Confusion aids no one here. Those who stand to lose from the exposure of mischief are shrewd enough to recognize threats to their power, and those who stand to gain from access to information supportive of reform should not be distracted by amorphous initiatives that end up retarding meaningful political change.


rea 07.07.12 at 2:30 am

Well, open data is not always a good thing, as your professor demonstrated.


Peter Hovde 07.07.12 at 6:32 pm

“Knowledge is Good.”


gordon 07.08.12 at 1:10 am

Scott Martens (at 4): “…there is a legitimate role for government officials to acknowledge in secret that, for example, Israel and Saudi Arabia are pretty awful countries with awful policies, while carefully never saying any such thing in public, because it is seriously detrimental to many legitimate public interests.”

Really?
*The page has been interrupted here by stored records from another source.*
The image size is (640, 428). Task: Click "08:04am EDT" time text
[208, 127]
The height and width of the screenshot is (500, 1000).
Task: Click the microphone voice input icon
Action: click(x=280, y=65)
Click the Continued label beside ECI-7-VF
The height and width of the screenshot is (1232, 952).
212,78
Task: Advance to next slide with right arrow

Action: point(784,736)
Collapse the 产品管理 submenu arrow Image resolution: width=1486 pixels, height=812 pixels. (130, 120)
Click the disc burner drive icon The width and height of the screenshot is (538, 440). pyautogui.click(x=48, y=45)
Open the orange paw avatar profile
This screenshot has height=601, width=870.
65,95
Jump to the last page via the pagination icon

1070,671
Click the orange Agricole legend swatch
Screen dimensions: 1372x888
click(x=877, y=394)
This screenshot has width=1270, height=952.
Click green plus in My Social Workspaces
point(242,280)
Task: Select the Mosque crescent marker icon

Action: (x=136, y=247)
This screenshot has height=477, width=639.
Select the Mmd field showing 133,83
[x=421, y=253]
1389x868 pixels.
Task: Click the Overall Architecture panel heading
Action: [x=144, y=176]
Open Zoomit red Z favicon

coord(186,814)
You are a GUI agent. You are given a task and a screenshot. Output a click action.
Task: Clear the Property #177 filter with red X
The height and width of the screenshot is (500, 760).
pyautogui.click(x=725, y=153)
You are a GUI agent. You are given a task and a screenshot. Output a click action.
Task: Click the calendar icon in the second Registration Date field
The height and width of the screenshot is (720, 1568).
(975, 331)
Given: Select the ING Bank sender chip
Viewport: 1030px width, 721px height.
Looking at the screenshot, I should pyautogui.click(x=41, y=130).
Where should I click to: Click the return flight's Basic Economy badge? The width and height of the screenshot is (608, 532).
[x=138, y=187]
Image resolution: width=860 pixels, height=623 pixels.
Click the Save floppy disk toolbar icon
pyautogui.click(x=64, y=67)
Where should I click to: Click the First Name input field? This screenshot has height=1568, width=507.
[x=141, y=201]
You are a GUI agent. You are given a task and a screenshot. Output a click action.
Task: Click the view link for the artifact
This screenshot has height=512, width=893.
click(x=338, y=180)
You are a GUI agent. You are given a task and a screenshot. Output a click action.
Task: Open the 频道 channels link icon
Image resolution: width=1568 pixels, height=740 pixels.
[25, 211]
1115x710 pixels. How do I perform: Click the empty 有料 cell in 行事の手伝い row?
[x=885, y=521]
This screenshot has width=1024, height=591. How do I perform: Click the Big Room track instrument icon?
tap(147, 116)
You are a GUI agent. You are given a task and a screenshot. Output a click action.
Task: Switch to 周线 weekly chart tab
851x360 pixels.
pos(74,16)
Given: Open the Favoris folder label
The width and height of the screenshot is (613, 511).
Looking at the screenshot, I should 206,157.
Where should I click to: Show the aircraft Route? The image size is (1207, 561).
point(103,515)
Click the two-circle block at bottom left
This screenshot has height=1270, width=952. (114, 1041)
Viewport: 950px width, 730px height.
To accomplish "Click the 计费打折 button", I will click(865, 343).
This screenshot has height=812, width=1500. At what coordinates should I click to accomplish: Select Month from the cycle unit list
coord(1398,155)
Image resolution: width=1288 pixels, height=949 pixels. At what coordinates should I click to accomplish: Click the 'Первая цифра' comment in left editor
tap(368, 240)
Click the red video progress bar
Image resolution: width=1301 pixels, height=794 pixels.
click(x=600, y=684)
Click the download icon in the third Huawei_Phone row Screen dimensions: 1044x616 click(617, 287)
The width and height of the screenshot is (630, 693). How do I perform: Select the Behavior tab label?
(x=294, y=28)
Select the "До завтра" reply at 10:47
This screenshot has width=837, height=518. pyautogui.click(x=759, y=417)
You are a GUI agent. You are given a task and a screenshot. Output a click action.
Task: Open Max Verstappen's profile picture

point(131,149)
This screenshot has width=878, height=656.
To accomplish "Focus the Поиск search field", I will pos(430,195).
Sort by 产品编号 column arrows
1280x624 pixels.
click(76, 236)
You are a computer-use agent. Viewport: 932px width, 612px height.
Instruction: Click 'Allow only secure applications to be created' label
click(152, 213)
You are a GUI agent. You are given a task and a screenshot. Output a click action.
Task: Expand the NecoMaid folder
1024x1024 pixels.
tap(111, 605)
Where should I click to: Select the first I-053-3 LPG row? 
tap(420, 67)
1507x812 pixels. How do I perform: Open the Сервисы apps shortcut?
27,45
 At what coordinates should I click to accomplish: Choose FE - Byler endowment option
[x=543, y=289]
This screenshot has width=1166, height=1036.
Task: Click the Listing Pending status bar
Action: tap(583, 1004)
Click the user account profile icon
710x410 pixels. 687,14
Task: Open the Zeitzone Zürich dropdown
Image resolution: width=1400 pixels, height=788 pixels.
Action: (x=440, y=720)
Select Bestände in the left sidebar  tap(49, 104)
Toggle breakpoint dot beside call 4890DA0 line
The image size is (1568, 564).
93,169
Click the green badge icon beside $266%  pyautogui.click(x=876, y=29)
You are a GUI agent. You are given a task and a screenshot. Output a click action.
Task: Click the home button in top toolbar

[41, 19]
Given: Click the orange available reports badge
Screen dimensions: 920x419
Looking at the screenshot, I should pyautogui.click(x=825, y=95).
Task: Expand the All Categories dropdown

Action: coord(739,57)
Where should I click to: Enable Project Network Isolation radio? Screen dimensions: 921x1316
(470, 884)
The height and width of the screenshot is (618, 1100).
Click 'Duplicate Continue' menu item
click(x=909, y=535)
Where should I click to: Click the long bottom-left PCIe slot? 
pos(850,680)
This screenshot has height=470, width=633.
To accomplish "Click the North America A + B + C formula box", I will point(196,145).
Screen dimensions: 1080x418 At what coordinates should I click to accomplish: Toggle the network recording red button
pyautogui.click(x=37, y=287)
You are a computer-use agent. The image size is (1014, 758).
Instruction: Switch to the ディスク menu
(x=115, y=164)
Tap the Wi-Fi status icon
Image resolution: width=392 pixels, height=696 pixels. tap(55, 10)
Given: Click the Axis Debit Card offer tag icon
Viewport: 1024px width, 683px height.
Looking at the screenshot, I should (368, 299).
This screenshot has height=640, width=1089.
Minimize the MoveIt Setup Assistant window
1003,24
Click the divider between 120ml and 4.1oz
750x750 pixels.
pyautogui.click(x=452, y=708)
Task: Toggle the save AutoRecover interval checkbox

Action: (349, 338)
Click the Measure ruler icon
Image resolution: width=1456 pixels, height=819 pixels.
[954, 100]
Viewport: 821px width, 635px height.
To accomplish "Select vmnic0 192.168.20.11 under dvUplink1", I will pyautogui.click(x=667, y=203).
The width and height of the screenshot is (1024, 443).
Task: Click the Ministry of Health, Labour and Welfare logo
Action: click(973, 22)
What does that mean? I don’t think it means that the US Govt. is just worried about disclosure of its beliefs about awful policies. I think it means that the US Govt. is worried about disclosure that it actually supports awful policies, even when knowing their awfulness. There is a difference. So Mr Martens is saying that if there is a public interest for the US Govt. in somebody else’s awfulness it’s OK for the US Govt. to support that awfulness, only we shouldn’t talk about it.

Where does that end? Anywhere? How awful does a second party’s awfulness have to be before the US Govt. stops supporting it even if there is some public interest for it to continue? How do you make that calculation?

Perhaps the fear of disclosure of this “awfulness-tolerance” has something to do with public opinion. Would US public opinion draw the line (if there is a line) somewhere other than where the US Govt. would draw it? Would that be a bad thing?